The enforced rules of Java compilation make it necessary. Java needs to know what is in the domain of code in order to validate the rules are followed. The domain is the set of jar files in your classpath.
If you implement an interface, the non-abstract implementing class or the non-abstract children of a class implementing an interface need to implement the interface. Override annotations need to be satisfied. References to other methods need to be visible, from both the code perspective and the human perspective. If a method uses a method in a different class or interface, the signature of the method needs to be known by the calling class.
How would I approach it?
I'll use "classifiers" to refer to both classes and interfaces.
You want to start with a set of known validated classifiers and known unvalidated classifiers.
Start with the known unvalidated classifiers are all the classifiers in your target project and known validate classifiers is empty.
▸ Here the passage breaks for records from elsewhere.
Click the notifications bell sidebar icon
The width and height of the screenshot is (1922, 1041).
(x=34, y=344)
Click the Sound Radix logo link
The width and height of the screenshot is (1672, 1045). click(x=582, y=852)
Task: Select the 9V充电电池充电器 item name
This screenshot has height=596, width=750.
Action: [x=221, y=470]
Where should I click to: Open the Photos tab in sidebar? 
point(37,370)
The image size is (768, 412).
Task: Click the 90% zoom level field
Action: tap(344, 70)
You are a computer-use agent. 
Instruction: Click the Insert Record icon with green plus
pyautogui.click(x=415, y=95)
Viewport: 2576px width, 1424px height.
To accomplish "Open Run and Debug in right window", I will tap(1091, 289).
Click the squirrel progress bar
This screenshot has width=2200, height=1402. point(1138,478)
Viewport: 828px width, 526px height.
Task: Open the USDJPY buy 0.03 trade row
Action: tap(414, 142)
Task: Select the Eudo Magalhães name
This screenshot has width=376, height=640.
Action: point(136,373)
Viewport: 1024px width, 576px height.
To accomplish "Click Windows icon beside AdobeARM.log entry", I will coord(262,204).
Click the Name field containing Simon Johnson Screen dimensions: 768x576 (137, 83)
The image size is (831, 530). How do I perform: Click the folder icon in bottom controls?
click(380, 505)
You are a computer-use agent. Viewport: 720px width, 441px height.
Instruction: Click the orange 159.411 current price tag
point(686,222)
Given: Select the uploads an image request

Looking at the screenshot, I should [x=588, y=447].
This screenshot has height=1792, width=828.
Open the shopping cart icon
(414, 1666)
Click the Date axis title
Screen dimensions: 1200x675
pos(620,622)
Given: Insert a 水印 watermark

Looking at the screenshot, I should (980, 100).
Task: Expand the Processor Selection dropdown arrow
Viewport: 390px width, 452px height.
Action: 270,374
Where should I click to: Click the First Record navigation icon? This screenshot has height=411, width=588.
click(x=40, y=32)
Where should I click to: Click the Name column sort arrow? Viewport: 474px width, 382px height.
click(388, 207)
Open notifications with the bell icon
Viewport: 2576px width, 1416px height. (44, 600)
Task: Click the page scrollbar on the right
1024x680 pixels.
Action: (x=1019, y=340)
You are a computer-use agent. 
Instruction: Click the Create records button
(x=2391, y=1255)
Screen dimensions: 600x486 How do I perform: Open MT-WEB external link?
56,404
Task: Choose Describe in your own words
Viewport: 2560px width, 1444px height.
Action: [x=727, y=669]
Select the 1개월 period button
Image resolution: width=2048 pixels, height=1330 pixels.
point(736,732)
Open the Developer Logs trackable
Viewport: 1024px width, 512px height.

Go through each of the unvalidated classifiers and identify any classifiers used that are not already known and add them to the unvalidated classifiers set.
Validate that the current unvalidated classifier is on the classpath. Error if not found.
Move the processed classifier from unvalidated to validated.
Repeat this process until all classifiers have been validated.
Classifiers used includes field types, method return types, method parameter types, variable types in parameters, extended classes, implemented interfaces, annotations, and in some cases Javadoc references. Depending on your project rules, going solely by imports could miss some things. An interface may be in the same package but sourced from a different project.
Why do reflection and Spring-configuration need to be out of scope?
Such actions use text-based handoffs to get code done. Reflection can create a classes using the string "Package.classname" without being identified as a "used class". These concepts would require extra handling beyond the scope of a pure source code analysis or bytecode analysis.
If you want to dive deeper, the Java Virtual Machine specification can give you a deeper understanding of what a class file needs to run. Specifically "4. The class File Format" in the Java 10 spec and "5. Loading, Linking, and Initializing".